Backtesting an algorithmic trading strategy using Machine Learning and Sentiment Analysis.

Overview

Trading Tesla with Machine Learning and Sentiment Analysis

An interactive program to train a Random Forest Classifier to predict Tesla daily prices using technical indicators and sentiment scores of Twitter posts, backtesting the trading strategy and producing performance metrics.

The project leverages techniques, paradigms and data structures such as:

  • Functional and Object-Oriented Programming
  • Machine Learning
  • Sentiment Analysis
  • Concurrency and Parallel Processing
  • Direct Acyclic Graph (D.A.G.)
  • Data Pipeline
  • Idempotence

Scope

The intention behind this project was to implement the end-to-end workflow of the backtesting of an Algorithmic Trading strategy in a program with a sleek interface, and with a level of automation such that the user is able to tailor the details of the strategy and the output of the program by entering a minimal amount of data, partly even in an interactive way. This should make the program reusable, meaning that it's easy to carry out the backtesting of the trading strategy on a different asset. Furthermore, the modularity of the software design should facilitate changes to adapt the program to different requirements (i.e. different data or ML models).

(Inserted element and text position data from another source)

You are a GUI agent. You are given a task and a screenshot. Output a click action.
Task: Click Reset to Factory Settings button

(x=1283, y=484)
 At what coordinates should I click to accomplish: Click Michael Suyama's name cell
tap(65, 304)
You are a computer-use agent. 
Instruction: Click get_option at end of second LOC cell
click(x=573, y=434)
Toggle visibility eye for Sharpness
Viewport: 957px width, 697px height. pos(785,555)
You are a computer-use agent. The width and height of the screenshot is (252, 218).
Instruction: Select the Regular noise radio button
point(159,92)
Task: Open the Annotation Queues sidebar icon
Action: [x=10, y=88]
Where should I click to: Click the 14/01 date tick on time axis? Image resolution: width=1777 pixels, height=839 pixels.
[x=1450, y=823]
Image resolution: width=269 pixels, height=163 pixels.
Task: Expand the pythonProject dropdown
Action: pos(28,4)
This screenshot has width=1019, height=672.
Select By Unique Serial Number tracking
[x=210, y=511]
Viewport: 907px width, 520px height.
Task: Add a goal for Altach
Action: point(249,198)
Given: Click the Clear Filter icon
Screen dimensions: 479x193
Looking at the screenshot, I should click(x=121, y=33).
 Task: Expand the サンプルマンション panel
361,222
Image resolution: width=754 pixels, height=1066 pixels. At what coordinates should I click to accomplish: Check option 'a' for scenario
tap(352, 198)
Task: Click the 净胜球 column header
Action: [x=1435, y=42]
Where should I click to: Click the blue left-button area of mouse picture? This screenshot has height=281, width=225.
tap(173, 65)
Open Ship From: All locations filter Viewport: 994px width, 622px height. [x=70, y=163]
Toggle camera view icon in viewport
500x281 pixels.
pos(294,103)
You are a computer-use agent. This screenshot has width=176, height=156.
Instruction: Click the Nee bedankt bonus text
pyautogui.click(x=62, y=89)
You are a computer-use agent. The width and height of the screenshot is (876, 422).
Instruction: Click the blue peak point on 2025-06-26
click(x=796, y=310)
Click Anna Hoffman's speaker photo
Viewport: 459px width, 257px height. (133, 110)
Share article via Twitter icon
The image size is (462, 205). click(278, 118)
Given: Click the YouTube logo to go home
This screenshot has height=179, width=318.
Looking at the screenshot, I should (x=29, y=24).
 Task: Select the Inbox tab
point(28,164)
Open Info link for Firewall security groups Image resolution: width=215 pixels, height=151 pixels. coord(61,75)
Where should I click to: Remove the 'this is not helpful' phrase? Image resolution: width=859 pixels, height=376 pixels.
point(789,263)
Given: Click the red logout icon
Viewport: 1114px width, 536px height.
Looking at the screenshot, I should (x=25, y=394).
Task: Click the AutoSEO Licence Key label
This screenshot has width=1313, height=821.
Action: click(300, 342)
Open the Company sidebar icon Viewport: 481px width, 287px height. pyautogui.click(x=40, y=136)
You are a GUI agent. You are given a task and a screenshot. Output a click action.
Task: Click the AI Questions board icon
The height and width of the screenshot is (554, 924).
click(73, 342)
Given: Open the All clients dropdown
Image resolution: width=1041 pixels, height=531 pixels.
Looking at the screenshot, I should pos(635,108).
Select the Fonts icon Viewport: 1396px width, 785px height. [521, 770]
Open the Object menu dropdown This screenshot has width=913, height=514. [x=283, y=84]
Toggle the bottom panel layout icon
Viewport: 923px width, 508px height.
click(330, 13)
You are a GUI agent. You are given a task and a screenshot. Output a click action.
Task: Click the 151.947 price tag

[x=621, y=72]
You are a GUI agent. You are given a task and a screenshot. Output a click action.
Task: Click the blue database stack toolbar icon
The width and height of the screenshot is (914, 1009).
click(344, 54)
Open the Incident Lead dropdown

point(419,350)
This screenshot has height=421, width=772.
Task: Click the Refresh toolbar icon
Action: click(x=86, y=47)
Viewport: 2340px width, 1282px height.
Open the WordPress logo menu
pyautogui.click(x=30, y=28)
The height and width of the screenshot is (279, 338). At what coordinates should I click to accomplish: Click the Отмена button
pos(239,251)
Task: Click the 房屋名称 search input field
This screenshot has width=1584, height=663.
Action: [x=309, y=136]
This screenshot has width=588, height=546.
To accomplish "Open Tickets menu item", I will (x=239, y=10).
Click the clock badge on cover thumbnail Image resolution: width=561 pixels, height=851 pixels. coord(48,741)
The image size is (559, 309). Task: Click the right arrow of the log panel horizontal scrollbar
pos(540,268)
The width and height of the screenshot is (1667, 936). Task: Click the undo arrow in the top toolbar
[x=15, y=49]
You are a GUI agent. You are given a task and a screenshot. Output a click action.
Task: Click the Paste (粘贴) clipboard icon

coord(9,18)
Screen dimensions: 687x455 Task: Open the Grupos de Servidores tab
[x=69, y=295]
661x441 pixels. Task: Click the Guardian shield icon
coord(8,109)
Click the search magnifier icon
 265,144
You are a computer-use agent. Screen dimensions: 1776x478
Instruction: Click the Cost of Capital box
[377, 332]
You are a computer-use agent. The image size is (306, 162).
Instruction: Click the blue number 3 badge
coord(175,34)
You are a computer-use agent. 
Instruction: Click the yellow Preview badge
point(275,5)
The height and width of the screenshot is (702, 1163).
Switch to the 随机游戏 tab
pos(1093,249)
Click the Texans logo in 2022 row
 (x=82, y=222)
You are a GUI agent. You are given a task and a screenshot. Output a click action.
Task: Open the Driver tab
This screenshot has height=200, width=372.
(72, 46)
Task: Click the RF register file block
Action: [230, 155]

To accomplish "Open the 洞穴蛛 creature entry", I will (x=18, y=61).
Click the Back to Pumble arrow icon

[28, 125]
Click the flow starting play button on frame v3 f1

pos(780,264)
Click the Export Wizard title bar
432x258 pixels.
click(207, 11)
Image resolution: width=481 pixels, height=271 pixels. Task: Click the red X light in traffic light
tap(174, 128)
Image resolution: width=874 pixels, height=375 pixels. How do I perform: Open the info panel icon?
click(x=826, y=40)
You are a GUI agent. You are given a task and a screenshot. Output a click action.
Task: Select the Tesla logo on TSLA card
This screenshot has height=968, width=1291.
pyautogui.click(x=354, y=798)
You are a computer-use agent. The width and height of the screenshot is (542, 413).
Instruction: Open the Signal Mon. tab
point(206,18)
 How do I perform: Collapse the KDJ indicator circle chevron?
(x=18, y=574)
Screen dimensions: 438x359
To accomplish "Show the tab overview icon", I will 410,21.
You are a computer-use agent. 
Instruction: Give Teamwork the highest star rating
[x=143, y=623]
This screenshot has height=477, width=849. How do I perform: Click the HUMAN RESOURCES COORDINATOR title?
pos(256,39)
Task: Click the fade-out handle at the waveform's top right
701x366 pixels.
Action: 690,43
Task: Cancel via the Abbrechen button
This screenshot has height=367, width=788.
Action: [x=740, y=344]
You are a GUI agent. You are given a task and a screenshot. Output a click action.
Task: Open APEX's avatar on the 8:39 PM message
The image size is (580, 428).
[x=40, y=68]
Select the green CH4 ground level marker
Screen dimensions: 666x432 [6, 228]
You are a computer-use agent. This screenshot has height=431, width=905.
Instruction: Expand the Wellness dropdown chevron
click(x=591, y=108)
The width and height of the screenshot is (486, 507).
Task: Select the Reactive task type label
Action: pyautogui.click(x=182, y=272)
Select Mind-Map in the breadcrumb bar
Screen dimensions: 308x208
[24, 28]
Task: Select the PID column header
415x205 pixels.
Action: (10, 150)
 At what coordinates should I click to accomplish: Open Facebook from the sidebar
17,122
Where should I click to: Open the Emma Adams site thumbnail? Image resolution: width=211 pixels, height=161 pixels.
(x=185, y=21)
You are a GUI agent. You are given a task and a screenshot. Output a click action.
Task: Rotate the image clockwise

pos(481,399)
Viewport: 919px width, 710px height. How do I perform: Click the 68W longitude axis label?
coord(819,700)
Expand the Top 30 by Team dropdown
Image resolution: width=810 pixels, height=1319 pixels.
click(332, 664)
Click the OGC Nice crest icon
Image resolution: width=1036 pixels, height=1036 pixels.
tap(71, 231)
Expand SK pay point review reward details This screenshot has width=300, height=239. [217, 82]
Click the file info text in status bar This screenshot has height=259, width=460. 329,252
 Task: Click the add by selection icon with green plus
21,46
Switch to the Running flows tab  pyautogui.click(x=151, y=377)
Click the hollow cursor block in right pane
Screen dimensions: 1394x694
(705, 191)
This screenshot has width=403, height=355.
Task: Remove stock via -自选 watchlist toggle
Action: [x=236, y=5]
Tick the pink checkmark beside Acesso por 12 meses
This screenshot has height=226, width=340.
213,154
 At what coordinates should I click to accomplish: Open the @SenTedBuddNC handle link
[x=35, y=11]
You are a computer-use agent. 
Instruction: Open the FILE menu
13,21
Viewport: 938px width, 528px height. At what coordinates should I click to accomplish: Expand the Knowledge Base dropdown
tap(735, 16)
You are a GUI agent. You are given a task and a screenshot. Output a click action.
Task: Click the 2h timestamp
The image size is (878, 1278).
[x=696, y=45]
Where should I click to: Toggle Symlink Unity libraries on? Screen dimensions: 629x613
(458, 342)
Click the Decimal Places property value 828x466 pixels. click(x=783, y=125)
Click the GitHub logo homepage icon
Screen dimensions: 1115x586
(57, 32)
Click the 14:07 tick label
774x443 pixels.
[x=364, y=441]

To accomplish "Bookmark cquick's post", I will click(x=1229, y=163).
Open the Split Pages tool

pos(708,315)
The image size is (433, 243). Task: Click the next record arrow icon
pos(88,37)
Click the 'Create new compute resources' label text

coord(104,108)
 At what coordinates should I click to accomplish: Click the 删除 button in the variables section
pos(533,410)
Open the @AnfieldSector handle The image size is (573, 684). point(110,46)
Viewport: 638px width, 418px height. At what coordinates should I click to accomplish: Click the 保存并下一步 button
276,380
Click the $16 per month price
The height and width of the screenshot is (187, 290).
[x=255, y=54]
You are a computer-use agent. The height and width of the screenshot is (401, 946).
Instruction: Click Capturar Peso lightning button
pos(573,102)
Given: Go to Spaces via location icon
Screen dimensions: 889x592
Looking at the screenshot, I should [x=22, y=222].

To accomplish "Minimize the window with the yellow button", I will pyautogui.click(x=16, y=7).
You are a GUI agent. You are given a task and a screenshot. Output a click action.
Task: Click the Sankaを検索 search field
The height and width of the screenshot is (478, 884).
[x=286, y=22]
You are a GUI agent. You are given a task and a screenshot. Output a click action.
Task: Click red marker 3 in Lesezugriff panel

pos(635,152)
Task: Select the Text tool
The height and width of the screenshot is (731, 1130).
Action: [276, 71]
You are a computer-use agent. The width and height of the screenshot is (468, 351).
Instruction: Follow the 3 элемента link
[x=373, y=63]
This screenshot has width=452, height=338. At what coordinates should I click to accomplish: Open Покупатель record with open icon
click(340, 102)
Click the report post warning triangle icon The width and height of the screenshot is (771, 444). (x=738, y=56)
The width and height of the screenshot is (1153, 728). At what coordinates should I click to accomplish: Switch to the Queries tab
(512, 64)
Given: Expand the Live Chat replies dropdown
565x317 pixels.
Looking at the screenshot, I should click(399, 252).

Strategy Backtesting Results

The Random Forest classifier model was trained and optimised with the scikit-learn GridSearchCV module. After computing the trading signals predictions and backtesting the strategy, the following performances were recorded:

Performance Indicators Summary
Return Buy and Hold (%) 273.94
Return Buy and Hold Ann. (%) 91.5
Return Trading Strategy (%) 1555.54
Return Trading Strategy Ann. (%) 298.53
Sharpe Ratio 0.85
Hit Ratio (%) 93.0
Average Trades Profit (%) 3.99
Average Trades Loss (%) -1.15
Max Drawdown (%) -7.69
Days Max Drawdown Recovery 2

drawdown

returns

Running the Program

This is straightforward. There are very few variables and methods to initialise and call in order to run the whole program.

Let me illustrate it in the steps below:

  1. Provide the variables in download_params, a dictionary containing all the strategy and data downloading details.

    download_params = {'ticker' : 'TSLA',
                       'since' : '2010-06-29', 
                       'until' : '2021-06-02',
                       'twitter_scrape_by_account' : {'elonmusk': {'search_keyword' : '',
                                                                   'by_hashtag' : False},
                                                      'tesla': {'search_keyword' : '',
                                                                'by_hashtag' : False},
                                                      'WSJ' : {'search_keyword' : 'Tesla',
                                                               'by_hashtag' : False},
                                                      'Reuters' : {'search_keyword' : 'Tesla',
                                                                   'by_hashtag' : False},
                                                      'business': {'search_keyword' : 'Tesla',
                                                                   'by_hashtag' : False},
                                                      'CNBC': {'search_keyword' : 'Tesla',
                                                               'by_hashtag' : False},
                                                      'FinancialTimes' : {'search_keyword' : 'Tesla',
                                                                          'by_hashtag' : True}},
                       'twitter_scrape_by_most_popular' : {'all_twitter_1': {'search_keyword' : 'Tesla',
                                                                           'max_tweets_per_day' : 30,
                                                                           'by_hashtag' : True}},
                       'language' : 'en'                                      
                       }
  2. Initialise an instance of the Pipeline class:

    TSLA_data_pipeline = Pipeline()
  3. Call the run method on the Pipeline instance:

    TSLA_pipeline_outputs = TSLA_data_pipeline.run()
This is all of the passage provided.